The first bridge needing crossing before various Toronto-based movers and shakers could really make a run at bringing the Buffalo Bills north was the one separating Ralph Wilson from the great hereafter. It is no more. The iconic Buffalo Bills owner died peacefully of natural causes Tuesday at age 95, accompanied by his family.
Wilson was one of modern football’s founding fathers and the person who sustained the NFL in Buffalo for so long. The condolences are deserved.
“He was a very good owner who loved the league, the city and the team,” said MLSE president and chief executive officer Tim Leiweke via email. “Sad day for the NFL and for Buffalo.”
NFL commissioner Roger Goodell: “He loved the game and took a chance on a start-up league in 1960 as a founding owner of the American Football League. He brought his beloved Bills to western New York and his commitment to the team’s role in the community set a standard for the NFL.”
Normally it would be crass to get so quickly into the nuts and bolts of what his death means to the future of his football team and in particular what it might mean for the future of the NFL in Toronto, the city forever twirling ringlets and flashing doe eyes at the sports industry’s big lug, to no avail. But let’s not pretend here. The future of the Bills in Buffalo after the death of their owner has been a topic for at least a decade, except that it always required pointing out that Wilson was very much alive.
In a few days there will be a funeral for the former insurance executive who was truly one of the sport's builders. The member of the Pro Football Hall of Fame will be remembered as an original owner in the American Football League, signaling his intent by telegram to AFL founder Lamar Hunt: “Count me in with Buffalo.”
He bought the Bills for $25,000, lent money to owners of the New England Patriots and Oakland Raiders that helped the AFL survive and profited handsomely when the Bills were part of the AFL-NFL merger in 1970. A players' owner, the team he bought in 1959 is valued at $857 million at his death, according to the latest Forbes estimates, not bad for a team that has missed the playoffs for 14 straight seasons.
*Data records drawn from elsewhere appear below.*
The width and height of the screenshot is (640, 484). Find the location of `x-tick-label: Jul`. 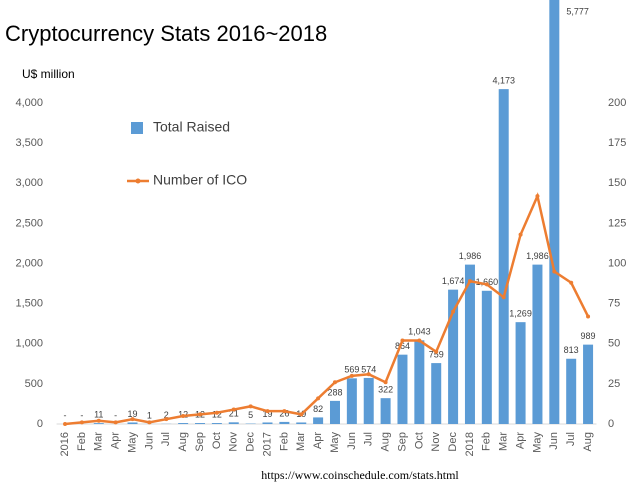

x-tick-label: Jul is located at coordinates (166, 439).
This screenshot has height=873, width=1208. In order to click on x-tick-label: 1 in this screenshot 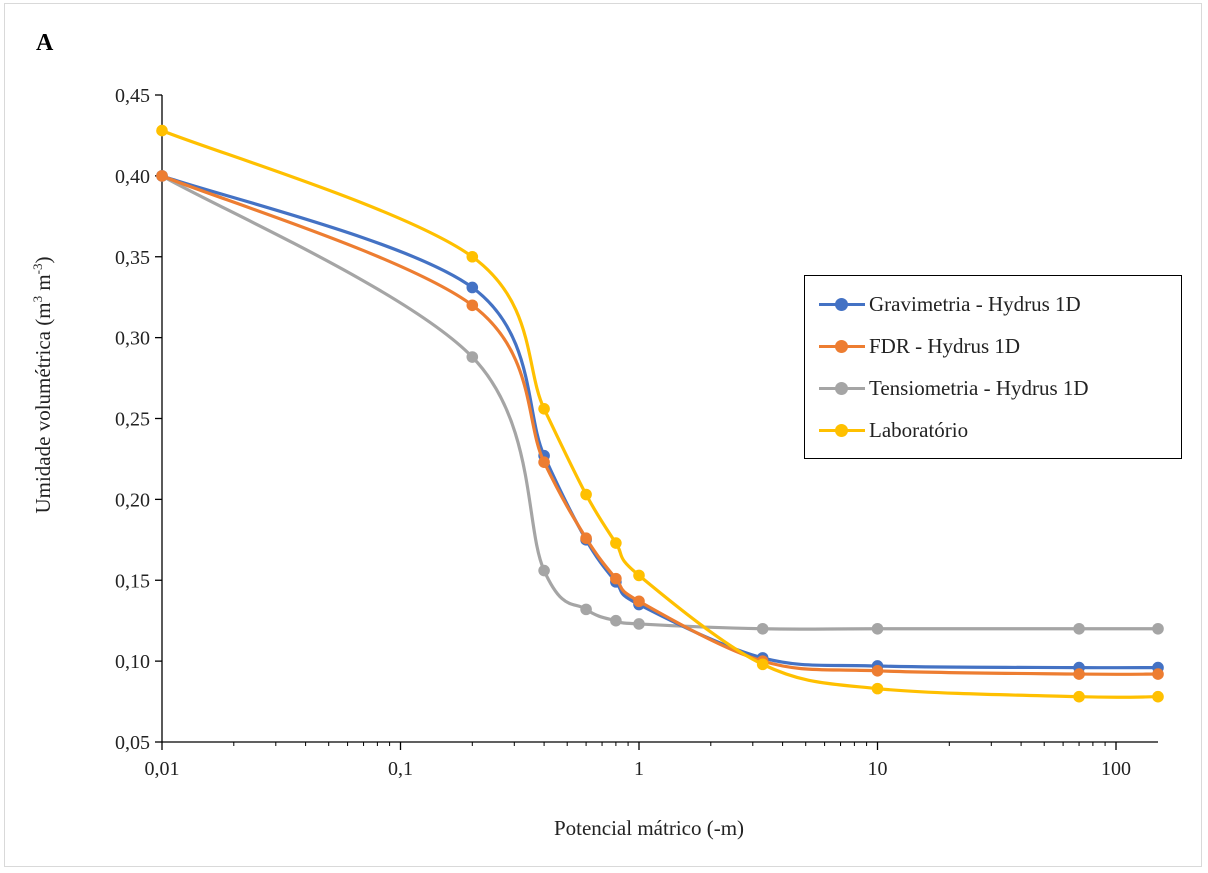, I will do `click(639, 769)`.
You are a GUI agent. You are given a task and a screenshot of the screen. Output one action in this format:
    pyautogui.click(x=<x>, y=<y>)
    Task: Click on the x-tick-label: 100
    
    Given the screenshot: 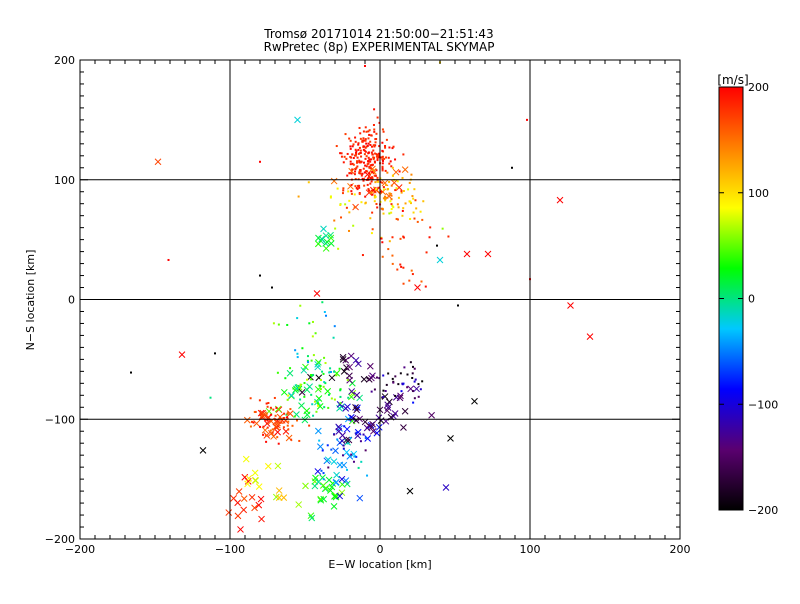 What is the action you would take?
    pyautogui.click(x=530, y=550)
    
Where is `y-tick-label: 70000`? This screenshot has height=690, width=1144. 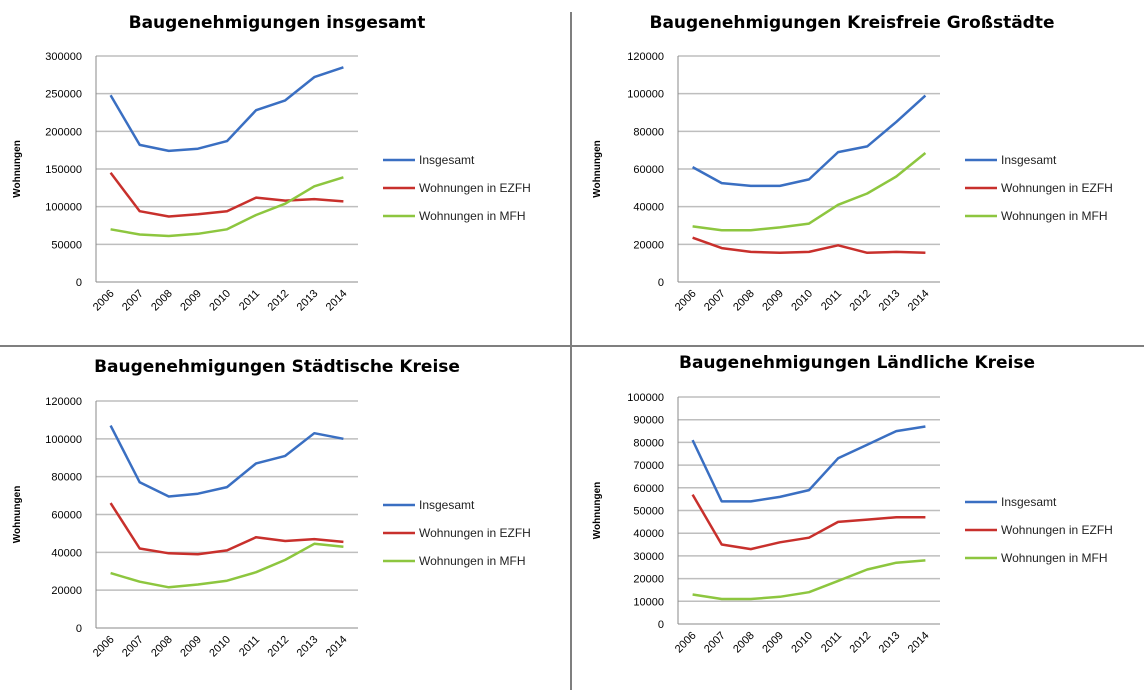
y-tick-label: 70000 is located at coordinates (648, 466).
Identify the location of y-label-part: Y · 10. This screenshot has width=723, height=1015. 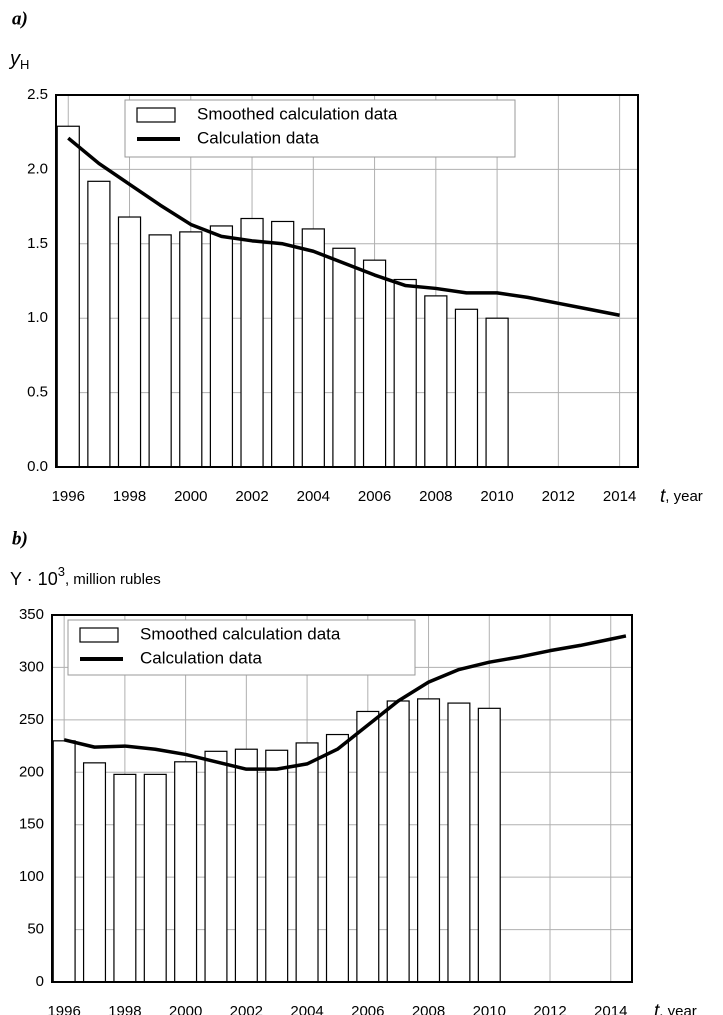
(34, 579).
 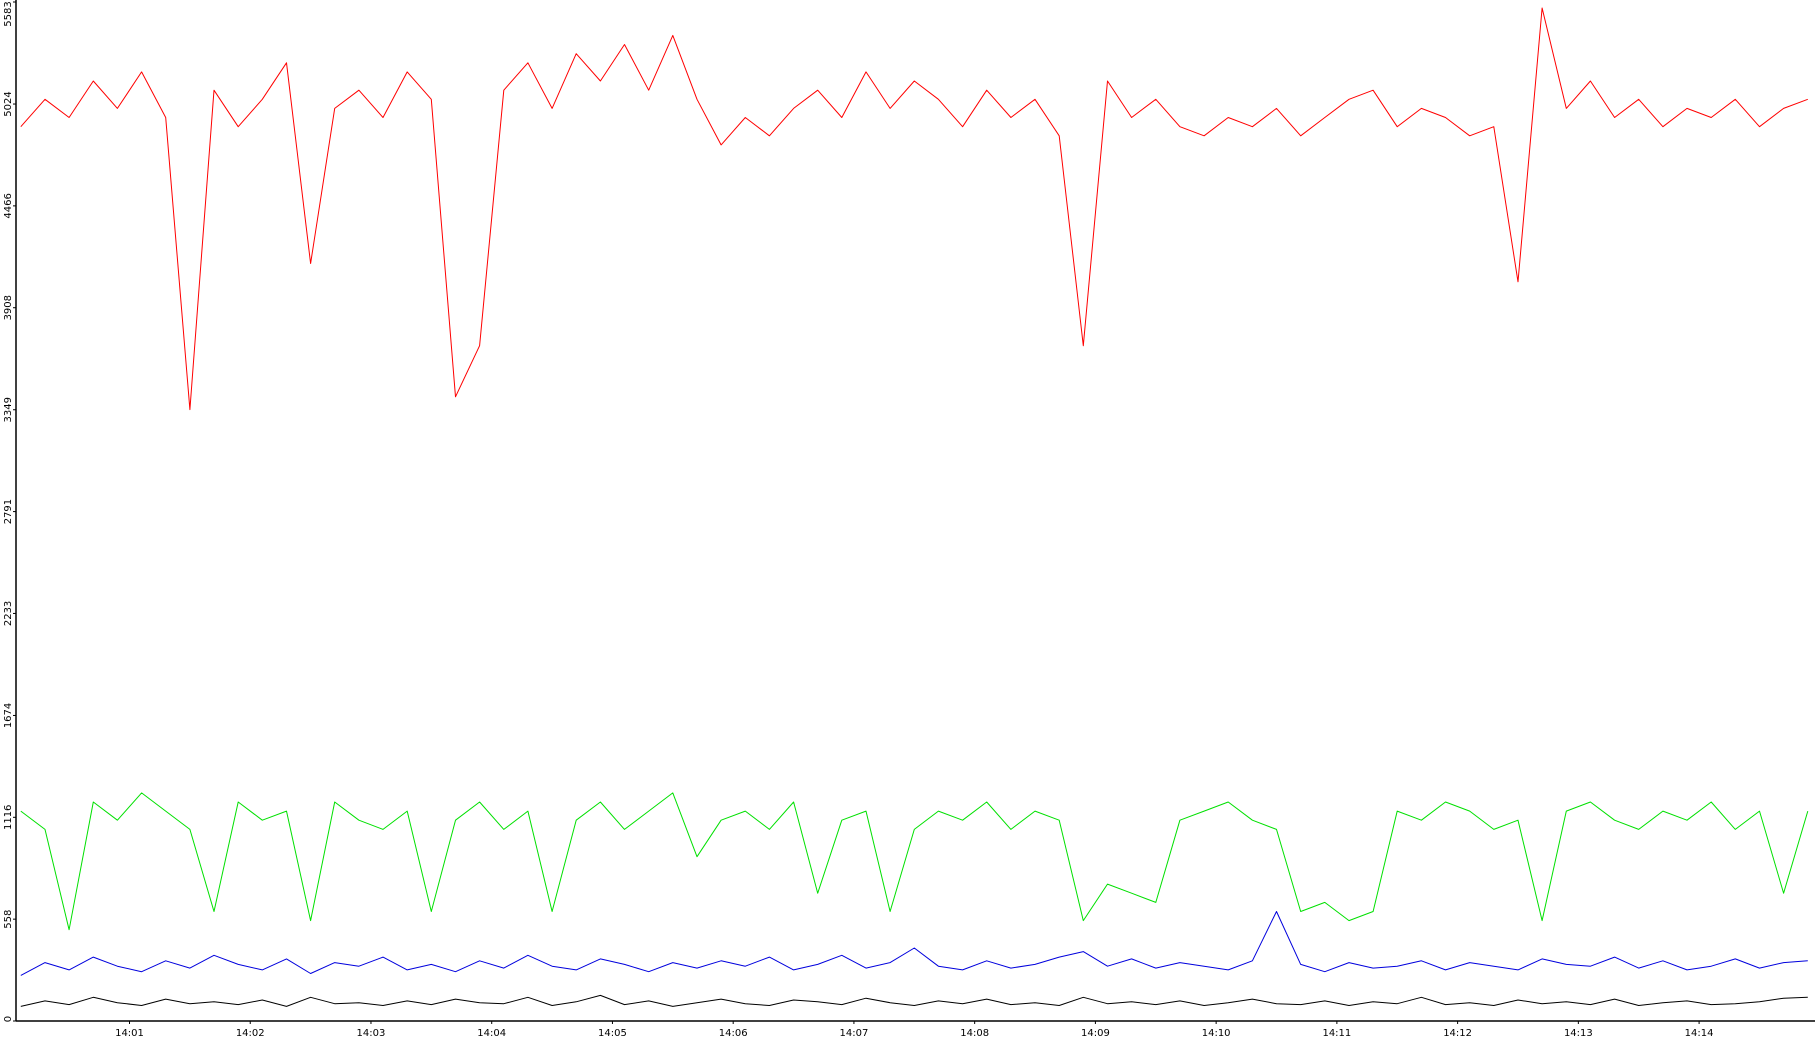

Not long after the funeral, the charting of the future of Western New York’s most identifiable institution will begin in earnest.
The likes of Goodell and the 31 other owners in the NFL will make noises about wanting to keep the team in Buffalo, one of the league’s smallest markets.
Wealthy men with local ties that might have interest—Buffalo Sabres owner Terry Pegula, former Sabres owner B. Thomas Golisano—will get name-dropped. In the meantime the team will be managed by a trust until the details of a sale can be worked out.
The challenge is that those managing the trust will have fiduciary duty to get the highest return possible for Wilson’s estate, and it’s almost certain that the highest return will be had from somewhere other than Western New York.
It won’t happen overnight. The team is tied by a lease to publicly owned Ralph Wilson Stadium until 2023. Breaking the deal before then would include a $400-million penalty, but the contract has an out clause in 2020 where the team can move at a penalty of $28.4 million. If something is going to happen with the Bills, put that date in stone.
The unfortunate reality for those who think Toronto deserves an NFL team—the mothballed Bills in Toronto series notwithstanding—is that by far the most preferred market for the rest of the NFL is Los Angeles, the second-largest TV market in the U.S. and yet one without a team since 1994. In an ideal world the NFL would have two teams in Southern California, which would help drive both TV numbers and revenues.
There will be forces from Toronto trying to make themselves heard. The two men positioned to lead a bid for an NFL team here are Larry Tanenbaum, chairman of MLSE, and Ed Rogers, deputy chairman of Rogers Communications and an MLSE board member.
The NFL requires an individual and their family to own at least 30 percent of a franchise. Presumably Tanenbaum or Rogers could comfortably manage the $300 million or more required. Each would also have the support of MLSE in partnering on the $1 billion or so an NFL-ready stadium would cost.
That MLSE has thrown a comforting arm around the shoulders of the Toronto Argonauts and made promises about letting them camp out at a renovated BMO Field is a signal of the Leiweke-led company’s eagerness to have a massive role should the NFL finally decide to reciprocate Toronto’s affections.
That Leiweke has been front and centre with long-time aspiring NFL front man Jon Bon Jovi is another sign.
There are only so many ways for a mature company like MLSE to grow; adding an NFL team would nearly double its holdings in one fell swoop. Conversely they can’t afford to have another set of interests suck a $2-billion sports and entertainment project out from under them.
But interest is a long way from affection. Toronto has been getting the cold shoulder from the NFL for 40 years. One of the biggest obstacles Toronto has is that it’s not a U.S. television market. Will 31 other owners want to cut a $120-million cheque (each team’s current share of the national television contract) with a partner whose presence is meaningless to the U.S. broadcasters who make the league so profitable? Is there any way adding Toronto to the NFL enhances league revenues enough to make it worthwhile for the rest of the NFL to rip the soul out of a long-standing market?
Logically the answer is no. At the very least solving the many problems that lie between Toronto and its NFL dreams will take all kinds of imaginative discussion. Which is a kind of sport on its own.